"The groundwork of all happiness is health." - Leigh Hunt

Don't let jet lag affect your sleep.

Many people find that crossing multiple time zones messes up their internal clocks. In addition to experiencing headaches, upset stomachs, and difficulty concentrating, they may suffer from inadequate sleep.

But there's no have to waste time in heading off the results of jet lag. Try these jet lag remedies the subsequent time you travel.

When you might be traveling short distances.

If your destination is simply one or two time zones away, it might be possible to wake, eat, and sleep around your regular home schedule. At your destination, schedule appointments and activities for times if you'll be awake at home.

When you might be traveling long distances.
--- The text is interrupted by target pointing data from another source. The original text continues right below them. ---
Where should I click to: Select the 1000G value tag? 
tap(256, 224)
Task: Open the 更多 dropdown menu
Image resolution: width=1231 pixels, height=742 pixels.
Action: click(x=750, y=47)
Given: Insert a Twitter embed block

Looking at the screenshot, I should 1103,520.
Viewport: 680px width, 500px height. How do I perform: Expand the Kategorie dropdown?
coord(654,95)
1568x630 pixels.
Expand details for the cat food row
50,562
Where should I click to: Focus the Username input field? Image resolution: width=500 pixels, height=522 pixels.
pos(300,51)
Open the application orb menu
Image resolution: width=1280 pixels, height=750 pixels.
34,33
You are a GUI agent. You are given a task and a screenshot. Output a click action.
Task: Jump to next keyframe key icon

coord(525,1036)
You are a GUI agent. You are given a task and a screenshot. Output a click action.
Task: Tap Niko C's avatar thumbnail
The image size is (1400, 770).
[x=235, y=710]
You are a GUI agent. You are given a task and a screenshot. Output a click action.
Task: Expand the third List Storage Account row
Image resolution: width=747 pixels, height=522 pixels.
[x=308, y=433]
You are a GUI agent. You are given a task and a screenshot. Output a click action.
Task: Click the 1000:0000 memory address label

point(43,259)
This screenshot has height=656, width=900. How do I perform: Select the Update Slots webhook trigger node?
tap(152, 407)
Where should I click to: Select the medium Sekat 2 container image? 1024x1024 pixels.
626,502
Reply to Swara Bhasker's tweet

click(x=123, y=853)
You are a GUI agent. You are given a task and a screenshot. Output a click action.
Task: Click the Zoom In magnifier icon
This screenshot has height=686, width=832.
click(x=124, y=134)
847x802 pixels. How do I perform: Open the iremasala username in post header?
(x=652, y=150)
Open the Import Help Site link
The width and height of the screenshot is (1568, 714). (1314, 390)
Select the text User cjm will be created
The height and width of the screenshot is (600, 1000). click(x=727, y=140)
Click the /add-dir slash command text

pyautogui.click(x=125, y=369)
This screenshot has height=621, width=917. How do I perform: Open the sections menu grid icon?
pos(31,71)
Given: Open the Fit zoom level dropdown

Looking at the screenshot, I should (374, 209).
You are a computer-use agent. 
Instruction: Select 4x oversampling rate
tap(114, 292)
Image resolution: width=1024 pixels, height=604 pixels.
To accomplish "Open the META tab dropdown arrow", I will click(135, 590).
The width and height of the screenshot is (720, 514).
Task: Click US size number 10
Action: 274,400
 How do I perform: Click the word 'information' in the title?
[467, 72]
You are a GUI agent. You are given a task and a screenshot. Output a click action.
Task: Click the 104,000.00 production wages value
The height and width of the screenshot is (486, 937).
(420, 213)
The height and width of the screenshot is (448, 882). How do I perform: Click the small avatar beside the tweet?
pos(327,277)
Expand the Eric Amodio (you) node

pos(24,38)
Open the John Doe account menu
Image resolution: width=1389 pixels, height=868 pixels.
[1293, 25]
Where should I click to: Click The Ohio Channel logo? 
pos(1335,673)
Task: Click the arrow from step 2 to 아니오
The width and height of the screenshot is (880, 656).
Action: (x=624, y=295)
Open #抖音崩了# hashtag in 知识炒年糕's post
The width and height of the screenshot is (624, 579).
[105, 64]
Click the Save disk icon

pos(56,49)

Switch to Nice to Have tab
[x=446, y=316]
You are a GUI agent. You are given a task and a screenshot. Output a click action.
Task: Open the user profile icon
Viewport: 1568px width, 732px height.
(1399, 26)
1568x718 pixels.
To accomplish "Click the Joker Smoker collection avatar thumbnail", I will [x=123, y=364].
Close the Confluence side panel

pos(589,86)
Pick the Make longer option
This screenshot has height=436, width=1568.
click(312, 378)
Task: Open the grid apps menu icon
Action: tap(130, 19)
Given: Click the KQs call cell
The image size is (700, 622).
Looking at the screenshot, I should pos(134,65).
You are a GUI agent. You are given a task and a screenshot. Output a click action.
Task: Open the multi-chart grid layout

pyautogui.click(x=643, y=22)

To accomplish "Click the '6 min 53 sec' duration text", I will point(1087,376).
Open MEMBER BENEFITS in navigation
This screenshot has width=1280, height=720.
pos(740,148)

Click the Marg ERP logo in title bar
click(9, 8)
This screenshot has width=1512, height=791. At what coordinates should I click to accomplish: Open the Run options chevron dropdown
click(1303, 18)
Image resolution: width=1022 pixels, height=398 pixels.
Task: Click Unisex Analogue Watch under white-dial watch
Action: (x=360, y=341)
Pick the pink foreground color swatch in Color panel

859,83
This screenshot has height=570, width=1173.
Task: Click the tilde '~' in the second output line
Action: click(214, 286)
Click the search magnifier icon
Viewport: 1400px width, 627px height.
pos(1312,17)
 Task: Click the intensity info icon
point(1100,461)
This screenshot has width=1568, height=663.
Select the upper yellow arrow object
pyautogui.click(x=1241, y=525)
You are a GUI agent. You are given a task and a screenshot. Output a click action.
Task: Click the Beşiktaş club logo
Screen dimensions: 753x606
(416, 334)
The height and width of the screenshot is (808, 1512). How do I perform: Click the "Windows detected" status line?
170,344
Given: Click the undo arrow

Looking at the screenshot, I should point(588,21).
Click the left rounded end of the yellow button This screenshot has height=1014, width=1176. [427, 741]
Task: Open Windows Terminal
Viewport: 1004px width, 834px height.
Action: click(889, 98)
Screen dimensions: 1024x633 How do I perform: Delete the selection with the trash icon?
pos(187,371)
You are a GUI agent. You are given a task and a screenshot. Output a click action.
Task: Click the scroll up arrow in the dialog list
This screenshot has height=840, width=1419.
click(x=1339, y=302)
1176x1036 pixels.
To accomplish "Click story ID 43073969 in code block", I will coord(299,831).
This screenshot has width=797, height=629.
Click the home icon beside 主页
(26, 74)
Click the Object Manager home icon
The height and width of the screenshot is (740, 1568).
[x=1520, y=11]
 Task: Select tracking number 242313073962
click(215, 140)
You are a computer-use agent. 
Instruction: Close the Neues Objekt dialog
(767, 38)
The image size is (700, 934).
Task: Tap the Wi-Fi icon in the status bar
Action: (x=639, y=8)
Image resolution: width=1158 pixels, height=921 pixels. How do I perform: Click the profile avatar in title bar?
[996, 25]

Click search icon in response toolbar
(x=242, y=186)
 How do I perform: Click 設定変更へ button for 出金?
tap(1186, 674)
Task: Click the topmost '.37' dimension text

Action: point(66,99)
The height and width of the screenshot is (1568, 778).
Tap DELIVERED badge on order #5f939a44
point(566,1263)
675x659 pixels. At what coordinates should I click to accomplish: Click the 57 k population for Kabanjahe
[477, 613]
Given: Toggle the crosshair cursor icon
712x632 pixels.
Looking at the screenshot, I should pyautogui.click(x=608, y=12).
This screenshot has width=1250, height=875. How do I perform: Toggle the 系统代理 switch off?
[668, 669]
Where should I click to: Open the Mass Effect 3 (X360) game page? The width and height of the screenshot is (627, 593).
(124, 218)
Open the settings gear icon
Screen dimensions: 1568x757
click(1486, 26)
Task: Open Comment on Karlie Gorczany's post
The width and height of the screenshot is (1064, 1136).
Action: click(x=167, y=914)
  • Switch slowly before traveling. For several days before you permit, regularly move mealtimes and bedtimes closer to your destination's schedule. Even a fractional switch may help.
  • During the flight, drink loads of fluids, but no caffeine or alcohol. Caffeine and alcohol promote dehydration, which worsens the symptoms of jet lag. They also can disrupt sleep.
  • Change your bedtime as soon as possible upon arrival. Don't go in until it's bedtime in the brand new time zone.
  • Use the sun to enable you to adjust. If you could get up early in the brand new setting (you've flown from west to east), get out within the sun early within the morning. If you could get up later (you've flown from east to west), expose yourself to sunlight within the late afternoon.

If you're traveling on short notice otherwise you're coping with a very stubborn case of jet lag, ask your doctor about special timed doses of melatonin or remlatonin, which help alter your circadian rhythm. can do If all else fails, a brief course of over-the-counter or prescription sleep aids may do the trick.